Provided records
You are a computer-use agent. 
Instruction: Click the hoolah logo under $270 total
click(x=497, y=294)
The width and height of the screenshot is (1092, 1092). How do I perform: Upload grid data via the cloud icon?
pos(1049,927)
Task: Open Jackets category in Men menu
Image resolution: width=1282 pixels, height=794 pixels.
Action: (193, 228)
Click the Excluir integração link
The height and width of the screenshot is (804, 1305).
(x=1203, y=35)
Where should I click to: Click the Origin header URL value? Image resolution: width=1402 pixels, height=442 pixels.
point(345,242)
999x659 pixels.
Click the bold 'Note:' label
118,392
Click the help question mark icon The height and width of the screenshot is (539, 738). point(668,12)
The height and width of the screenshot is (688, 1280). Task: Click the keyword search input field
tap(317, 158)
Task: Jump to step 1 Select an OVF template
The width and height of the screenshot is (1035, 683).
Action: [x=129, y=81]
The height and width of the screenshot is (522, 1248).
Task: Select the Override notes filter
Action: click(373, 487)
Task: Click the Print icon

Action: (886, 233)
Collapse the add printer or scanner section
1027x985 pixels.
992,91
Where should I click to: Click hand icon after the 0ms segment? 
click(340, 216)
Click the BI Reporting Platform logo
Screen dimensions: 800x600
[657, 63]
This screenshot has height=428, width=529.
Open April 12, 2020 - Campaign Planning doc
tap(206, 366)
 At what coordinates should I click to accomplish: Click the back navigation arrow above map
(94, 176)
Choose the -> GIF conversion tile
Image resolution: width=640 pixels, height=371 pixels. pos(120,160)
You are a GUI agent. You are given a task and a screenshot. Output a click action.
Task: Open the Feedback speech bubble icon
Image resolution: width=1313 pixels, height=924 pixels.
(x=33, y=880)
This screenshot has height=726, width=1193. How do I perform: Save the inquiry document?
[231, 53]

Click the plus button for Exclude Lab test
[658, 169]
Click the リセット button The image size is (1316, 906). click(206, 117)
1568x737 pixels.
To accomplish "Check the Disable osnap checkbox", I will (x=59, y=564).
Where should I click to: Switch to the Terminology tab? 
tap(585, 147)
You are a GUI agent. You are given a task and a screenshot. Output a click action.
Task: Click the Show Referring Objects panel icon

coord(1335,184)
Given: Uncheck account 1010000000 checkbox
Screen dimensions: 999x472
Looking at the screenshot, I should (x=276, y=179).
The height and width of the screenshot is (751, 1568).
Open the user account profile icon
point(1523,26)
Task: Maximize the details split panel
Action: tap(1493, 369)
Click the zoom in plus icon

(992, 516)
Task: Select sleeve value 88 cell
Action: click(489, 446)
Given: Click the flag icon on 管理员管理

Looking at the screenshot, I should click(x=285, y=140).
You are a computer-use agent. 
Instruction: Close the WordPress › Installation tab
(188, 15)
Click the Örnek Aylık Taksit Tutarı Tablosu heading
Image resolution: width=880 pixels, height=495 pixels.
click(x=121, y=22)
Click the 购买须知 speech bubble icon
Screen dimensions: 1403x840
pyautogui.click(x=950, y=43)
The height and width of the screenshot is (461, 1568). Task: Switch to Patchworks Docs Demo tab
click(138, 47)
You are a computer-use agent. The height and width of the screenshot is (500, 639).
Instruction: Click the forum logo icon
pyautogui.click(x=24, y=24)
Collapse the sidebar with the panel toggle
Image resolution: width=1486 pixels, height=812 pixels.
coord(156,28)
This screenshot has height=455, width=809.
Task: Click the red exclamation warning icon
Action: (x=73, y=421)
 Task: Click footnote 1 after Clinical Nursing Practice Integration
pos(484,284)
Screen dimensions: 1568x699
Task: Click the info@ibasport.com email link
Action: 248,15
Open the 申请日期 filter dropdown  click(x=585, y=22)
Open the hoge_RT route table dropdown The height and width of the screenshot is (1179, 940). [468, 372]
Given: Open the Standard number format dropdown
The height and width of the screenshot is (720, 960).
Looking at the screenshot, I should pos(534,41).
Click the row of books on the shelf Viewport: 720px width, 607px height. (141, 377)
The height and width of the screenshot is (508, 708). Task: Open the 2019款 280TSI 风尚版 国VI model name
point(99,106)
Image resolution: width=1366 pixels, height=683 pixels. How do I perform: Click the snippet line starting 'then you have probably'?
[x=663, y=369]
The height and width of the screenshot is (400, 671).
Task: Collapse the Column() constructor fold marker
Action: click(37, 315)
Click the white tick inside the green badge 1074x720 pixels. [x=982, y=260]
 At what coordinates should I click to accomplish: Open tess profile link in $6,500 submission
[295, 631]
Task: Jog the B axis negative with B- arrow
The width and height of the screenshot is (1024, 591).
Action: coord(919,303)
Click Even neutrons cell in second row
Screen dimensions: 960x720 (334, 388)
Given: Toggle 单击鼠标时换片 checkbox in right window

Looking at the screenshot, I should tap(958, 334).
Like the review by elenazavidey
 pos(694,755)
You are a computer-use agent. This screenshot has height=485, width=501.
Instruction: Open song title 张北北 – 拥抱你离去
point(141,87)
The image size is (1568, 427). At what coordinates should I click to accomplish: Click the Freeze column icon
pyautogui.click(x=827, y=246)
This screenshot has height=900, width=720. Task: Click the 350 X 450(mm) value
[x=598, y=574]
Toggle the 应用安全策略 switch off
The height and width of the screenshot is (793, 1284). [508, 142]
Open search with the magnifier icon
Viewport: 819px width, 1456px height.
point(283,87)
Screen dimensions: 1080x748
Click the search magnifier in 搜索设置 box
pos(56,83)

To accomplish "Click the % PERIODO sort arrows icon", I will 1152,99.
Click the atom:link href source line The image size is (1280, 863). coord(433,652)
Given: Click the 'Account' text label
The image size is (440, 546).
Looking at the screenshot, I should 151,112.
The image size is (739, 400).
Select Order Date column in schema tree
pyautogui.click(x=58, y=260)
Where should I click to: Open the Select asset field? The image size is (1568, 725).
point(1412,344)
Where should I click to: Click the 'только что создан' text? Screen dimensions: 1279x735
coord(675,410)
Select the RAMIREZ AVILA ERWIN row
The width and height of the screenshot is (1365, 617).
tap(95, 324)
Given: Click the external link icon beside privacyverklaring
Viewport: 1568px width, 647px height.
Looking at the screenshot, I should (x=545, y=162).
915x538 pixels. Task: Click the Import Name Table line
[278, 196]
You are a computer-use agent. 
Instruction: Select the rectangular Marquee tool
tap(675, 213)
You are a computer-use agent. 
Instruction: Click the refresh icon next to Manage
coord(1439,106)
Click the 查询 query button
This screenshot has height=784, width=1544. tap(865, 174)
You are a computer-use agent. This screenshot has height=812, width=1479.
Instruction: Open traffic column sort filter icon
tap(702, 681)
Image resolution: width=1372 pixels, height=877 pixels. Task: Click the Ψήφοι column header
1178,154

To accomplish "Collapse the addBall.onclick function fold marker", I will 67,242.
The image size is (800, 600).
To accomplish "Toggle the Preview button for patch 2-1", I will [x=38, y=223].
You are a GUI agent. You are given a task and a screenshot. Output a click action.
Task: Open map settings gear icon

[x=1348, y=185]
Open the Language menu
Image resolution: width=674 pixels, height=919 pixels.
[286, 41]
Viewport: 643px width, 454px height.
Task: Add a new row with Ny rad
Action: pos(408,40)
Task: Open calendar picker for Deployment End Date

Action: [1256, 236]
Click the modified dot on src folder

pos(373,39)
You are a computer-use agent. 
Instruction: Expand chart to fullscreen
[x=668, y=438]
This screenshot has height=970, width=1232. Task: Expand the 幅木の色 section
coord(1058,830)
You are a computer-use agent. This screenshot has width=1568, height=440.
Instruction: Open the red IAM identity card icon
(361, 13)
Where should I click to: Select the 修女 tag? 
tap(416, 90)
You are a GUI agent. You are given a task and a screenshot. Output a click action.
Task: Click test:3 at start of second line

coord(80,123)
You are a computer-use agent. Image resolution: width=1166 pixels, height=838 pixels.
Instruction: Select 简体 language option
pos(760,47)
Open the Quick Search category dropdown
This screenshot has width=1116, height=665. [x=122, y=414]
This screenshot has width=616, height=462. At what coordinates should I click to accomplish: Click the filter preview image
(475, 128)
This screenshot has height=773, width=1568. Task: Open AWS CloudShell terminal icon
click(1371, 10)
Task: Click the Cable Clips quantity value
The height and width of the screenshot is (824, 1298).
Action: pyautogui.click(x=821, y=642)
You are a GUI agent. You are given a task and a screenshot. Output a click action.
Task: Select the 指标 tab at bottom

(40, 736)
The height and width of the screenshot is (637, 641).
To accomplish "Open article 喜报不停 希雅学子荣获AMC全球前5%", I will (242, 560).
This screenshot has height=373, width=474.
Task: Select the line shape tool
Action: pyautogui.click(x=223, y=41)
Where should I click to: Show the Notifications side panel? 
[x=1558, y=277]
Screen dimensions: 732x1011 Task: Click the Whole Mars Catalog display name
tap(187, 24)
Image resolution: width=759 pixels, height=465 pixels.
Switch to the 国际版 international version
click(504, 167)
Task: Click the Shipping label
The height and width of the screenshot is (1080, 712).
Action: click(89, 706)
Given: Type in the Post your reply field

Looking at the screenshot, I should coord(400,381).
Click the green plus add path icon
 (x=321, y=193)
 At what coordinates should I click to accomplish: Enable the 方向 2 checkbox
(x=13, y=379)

Exercise
Copy out, word for word, the part of the entries above that begins at the line with "Collapse the add printer or scanner section" and ends at the line with "1568x737 pixels.", including both.

Result of the task
Collapse the add printer or scanner section
1027x985 pixels.
992,91
Where should I click to: Click hand icon after the 0ms segment? 
click(340, 216)
Click the BI Reporting Platform logo
Screen dimensions: 800x600
[657, 63]
This screenshot has height=428, width=529.
Open April 12, 2020 - Campaign Planning doc
tap(206, 366)
 At what coordinates should I click to accomplish: Click the back navigation arrow above map
(94, 176)
Choose the -> GIF conversion tile
Image resolution: width=640 pixels, height=371 pixels. pos(120,160)
You are a GUI agent. You are given a task and a screenshot. Output a click action.
Task: Open the Feedback speech bubble icon
Image resolution: width=1313 pixels, height=924 pixels.
(x=33, y=880)
This screenshot has height=726, width=1193. How do I perform: Save the inquiry document?
[231, 53]

Click the plus button for Exclude Lab test
[658, 169]
Click the リセット button The image size is (1316, 906). click(206, 117)
1568x737 pixels.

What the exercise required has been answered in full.